--- Begin DOCUMENT SECTION ---

I have had a dead Celestica D2060 network switch laying in my garage for a while and decided to finally attempt to fix it. D2060 is a Broadcom Trident2 BCM56854A2 powered device offering 48x10G SFP+ and 6x40G QSFP+ ports, with an Intel Atom Rangeley C2558 based control plane – notorious for dying due to a CPU bug.
The backstory
I bought a few of these Celestica switches a few years back as I wanted to gain familiarity with whitebox switching platforms and Cumulus Linux. Two of them got installed in a rack and had been working fine for a year or two, then one decided to stop working.
After a quick datacenter trip, I realized the switch was failing to boot properly, it couldn’t initialize the ASIC and was throwing cryptic EEPROM read errors. I replaced the faulty switch with a spare and went home.
This faulty unit had been sitting in my garage since then, collecting dust for a few years until today. I have finally decided to attempt to fix it.
Cumulus Linux
Before I go any further, let’s talk about Cumulus Linux and switching platforms in general.
Most network switches on the market, especially from traditional vendors like Juniper or Cisco come with their own vendor-supplied operating systems. Things like NX-OS, IOS, JunOS and similar.
It is actually possible to buy so-called whitebox switches, which is just a fancy term for a commodity switching platform that does not come with an operating system from the factory. Instead, they are usually supplied with an ONIE environment, which can be used to install/uninstall/rescue whitebox operating systems such as NVIDIA Cumulus Linux or the open-source Microsoft SONiC.
The switch at hand has Cumulus Linux 4.3.0 installed on it, a distribution based on Debian 10 with some fancy services and tooling built on top of it. The main part of the OS is the switchd
daemon, which ensures communication and synchronization between the kernel and the actual physical Broadcom chip.

--- End DOCUMENT SECTION ---

**REQUIREMENT:** Extract the passage of the switch repair write-up from "I have had a" up to and including "to a CPU bug.", copying it word for word.

--- Begin EXTRACTED ENTRIES ---

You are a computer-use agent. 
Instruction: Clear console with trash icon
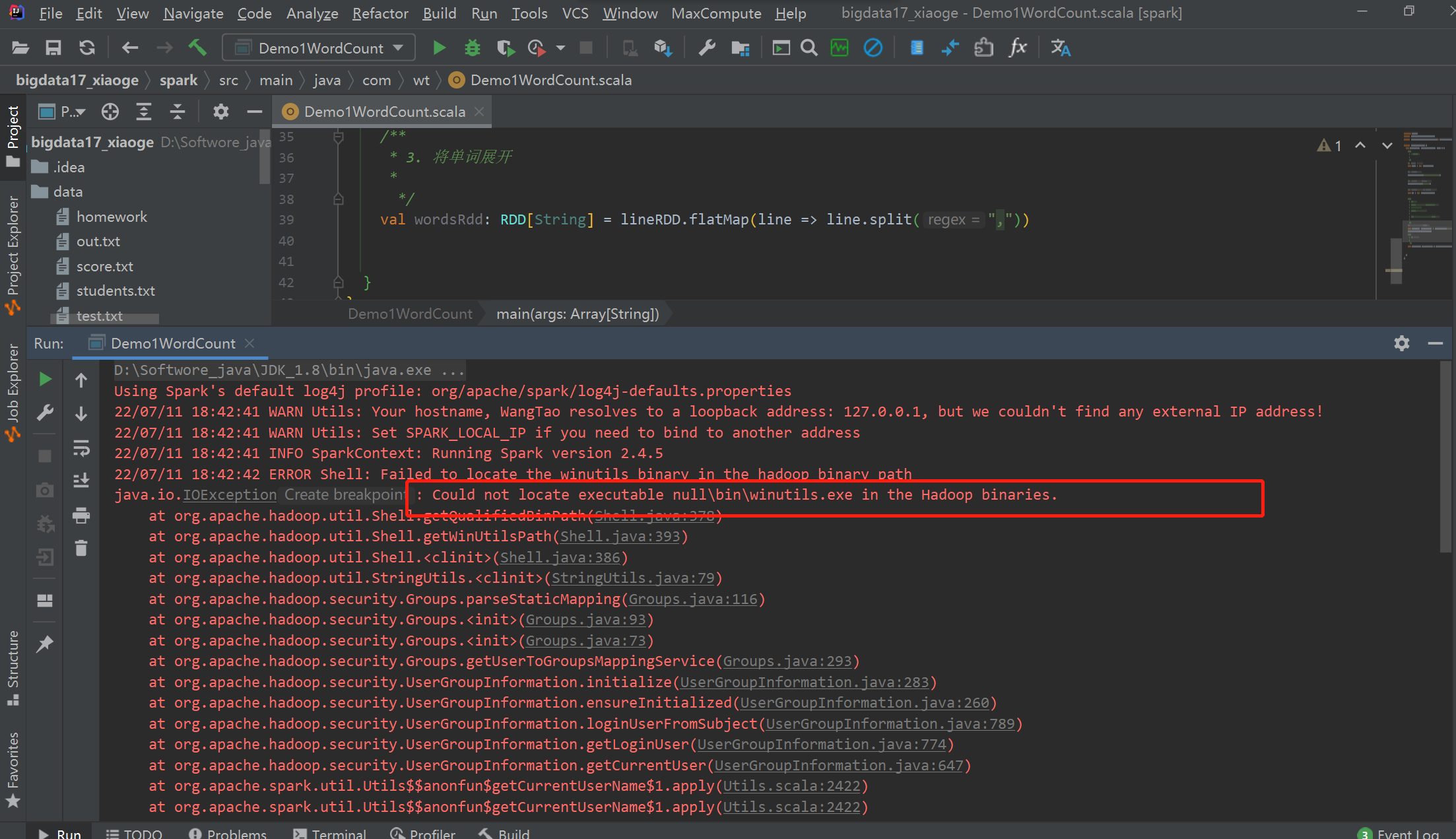(x=81, y=548)
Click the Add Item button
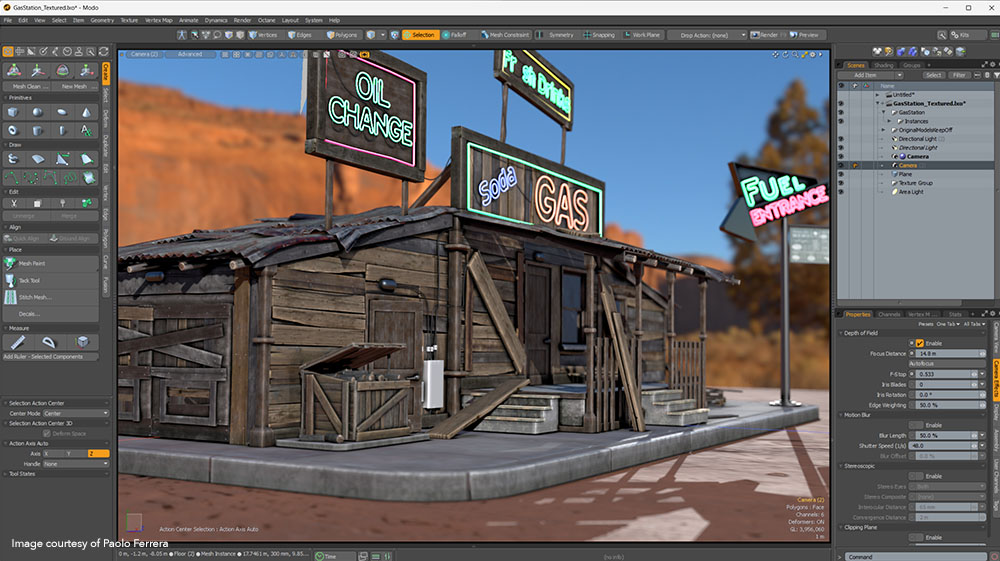This screenshot has height=561, width=1000. click(x=866, y=75)
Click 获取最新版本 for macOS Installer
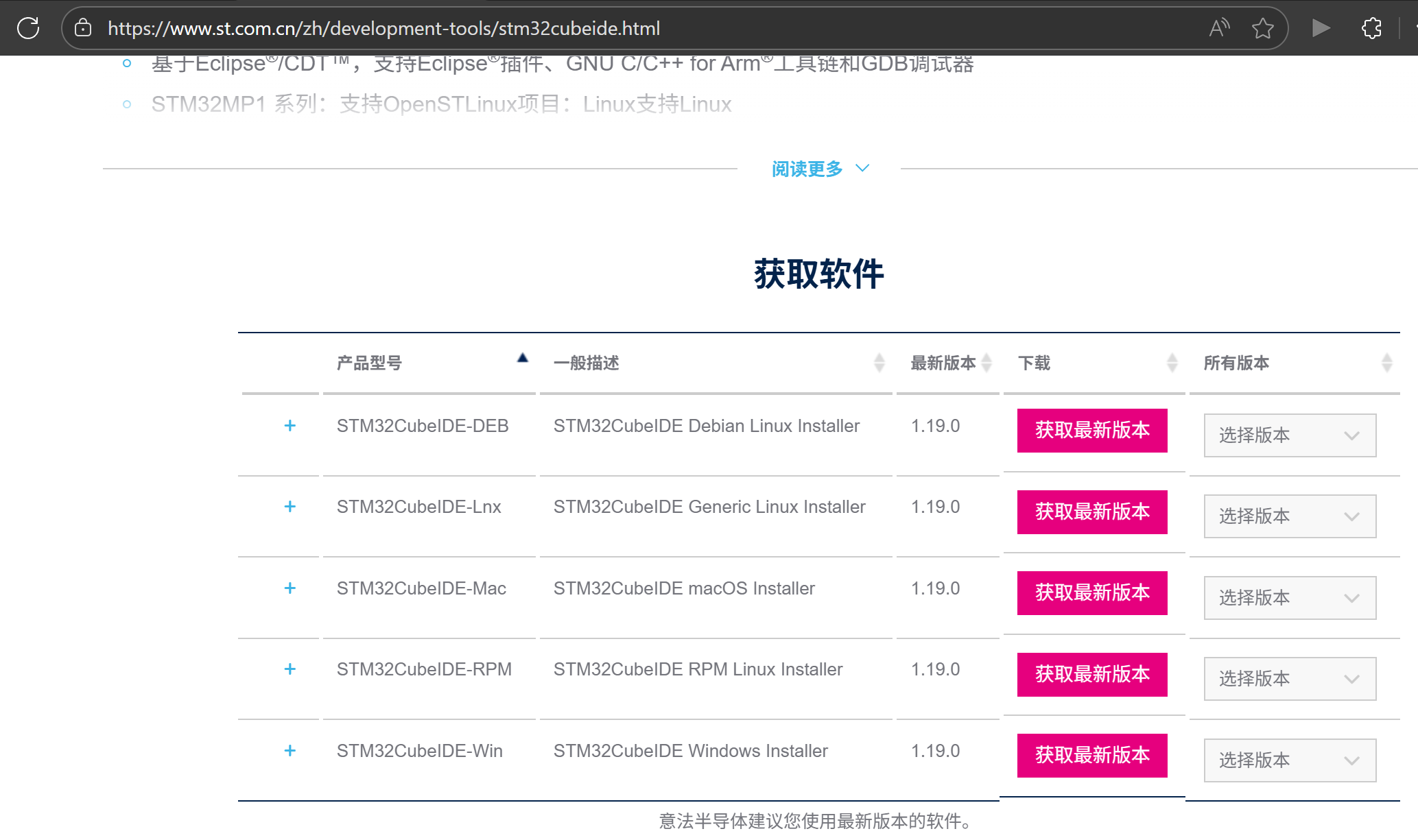The width and height of the screenshot is (1418, 840). tap(1092, 593)
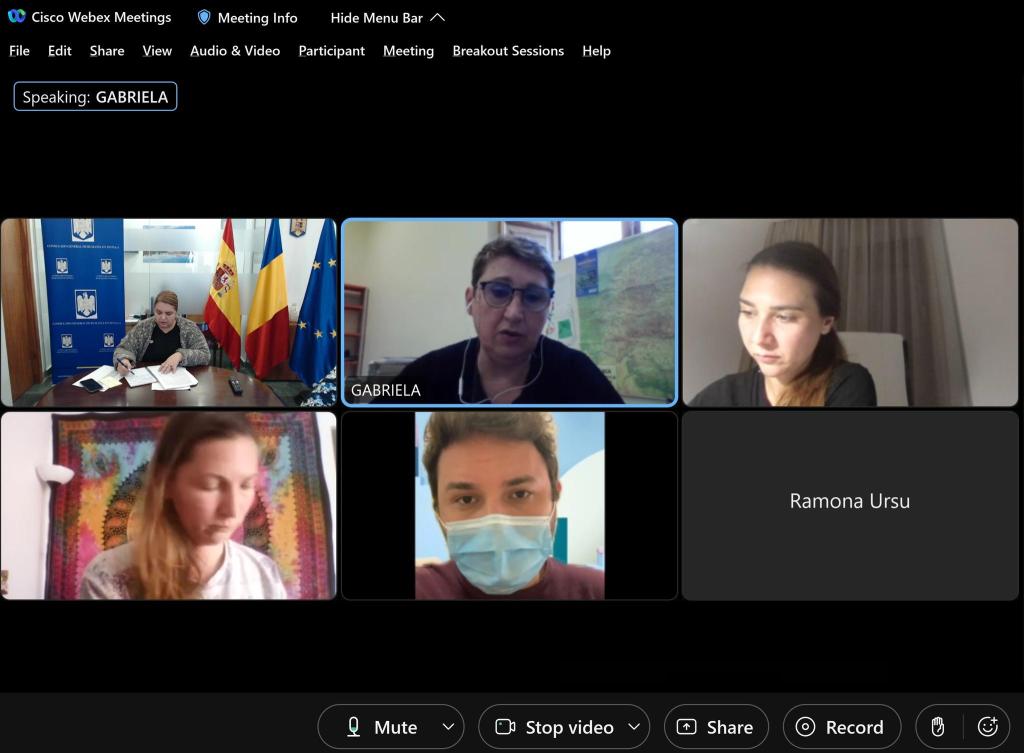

--- End EXTRACTED ENTRIES ---

**EXPECTED OUTPUT:**
I have had a dead Celestica D2060 network switch laying in my garage for a while and decided to finally attempt to fix it. D2060 is a Broadcom Trident2 BCM56854A2 powered device offering 48x10G SFP+ and 6x40G QSFP+ ports, with an Intel Atom Rangeley C2558 based control plane – notorious for dying due to a CPU bug.